Neil Newton’s recent analytical article “An Aspect of Functional Harmony in Schoenberg's Early Post-Tonal Music” appears in the Music Analysis vol. 33, 1 (sub. req.). In his analysis, which pays special attention to Schoenberg’s Op. 19/iii, Newton challenges two accepted views about Schoenberg’s post-tonal music, namely that is “…non-functional, and that there was a complete break from the tonal music that preceded it.” With characteristic wit, Newton questions these common assumptions.
“It does not seem likely to me that functional harmony should have entirely disappeared the day Schoenberg ‘freed music from the shackles of tonality’ (Schoenberg 1975, p. 88), or that when the tonal clock struck midnight, tension and release turned into a pumpkin.”

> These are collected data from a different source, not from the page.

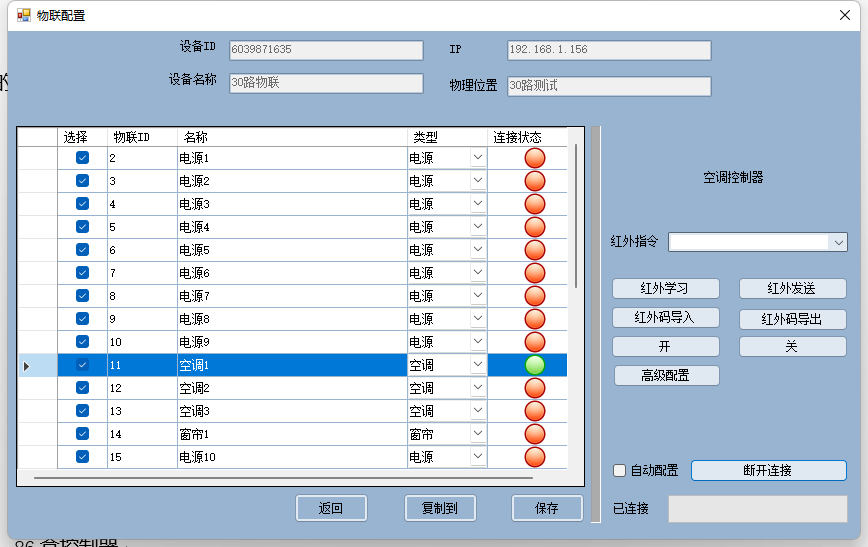The image size is (868, 547).
Task: Expand the type dropdown for 空调2
Action: pos(478,388)
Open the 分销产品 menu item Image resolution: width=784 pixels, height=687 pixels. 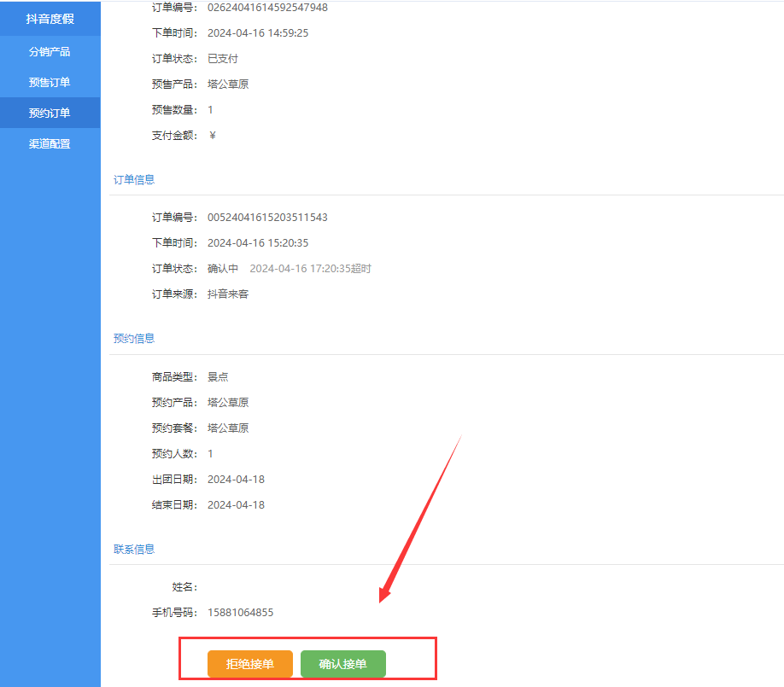[x=50, y=51]
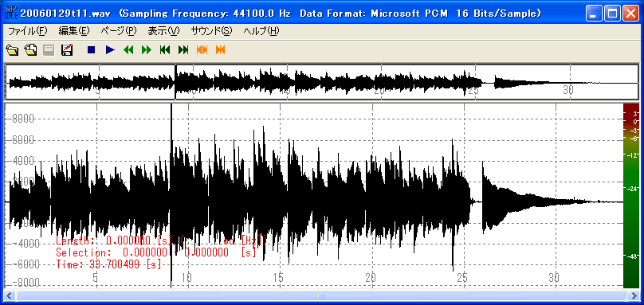Open the 編集(E) menu
This screenshot has width=644, height=305.
coord(74,31)
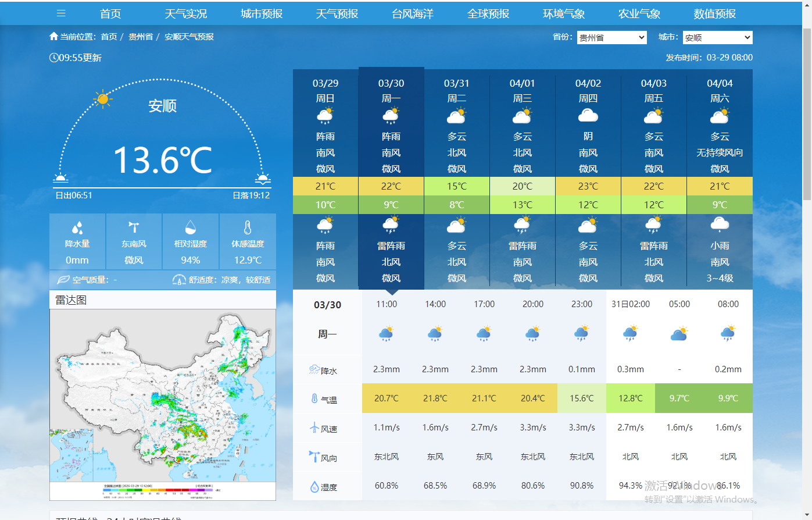
Task: Click the comfort level gauge icon
Action: (x=179, y=280)
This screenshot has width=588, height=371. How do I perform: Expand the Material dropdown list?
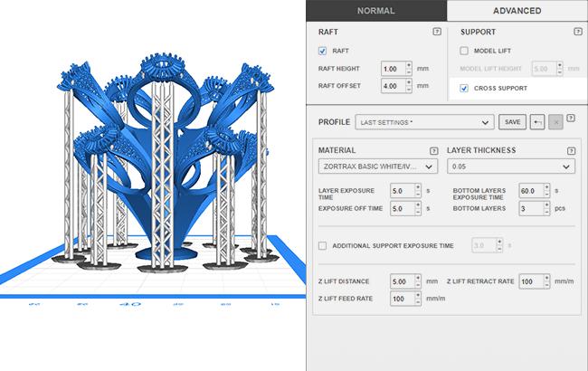(377, 166)
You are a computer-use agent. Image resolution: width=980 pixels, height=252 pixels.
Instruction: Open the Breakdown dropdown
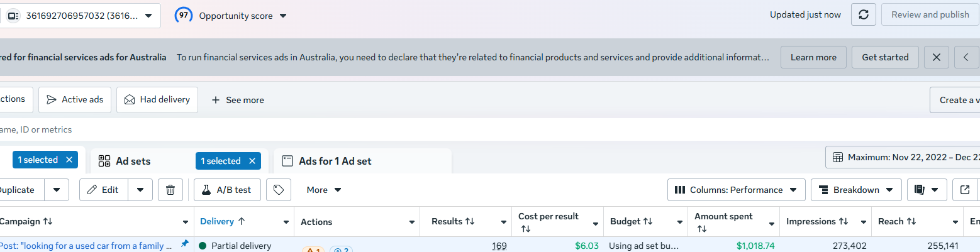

Newton then proceeds to demonstrate how
“… there are aspects of functional voice leading, derived from tonality, that are still present in Schoenberg's early post-tonal music. Furthermore, this functional harmony also helps to communicate the form of the piece and to supply closure.”
First identifying common “succession tendencies” in tonal harmony (such as the diminished fifth/augmented fourth), Newton then shows where these succession tendencies occur in Schoenberg’s early post-tonal works, establishing moments of tension and release in ways analogous to tonal harmony.
Newton’s work on the music of Schoenberg underscores the continuity between Schoenberg’s music and the tonal tradition. In doing so, he contributes to a deeper appreciation for a composer whose work is still too often misunderstood.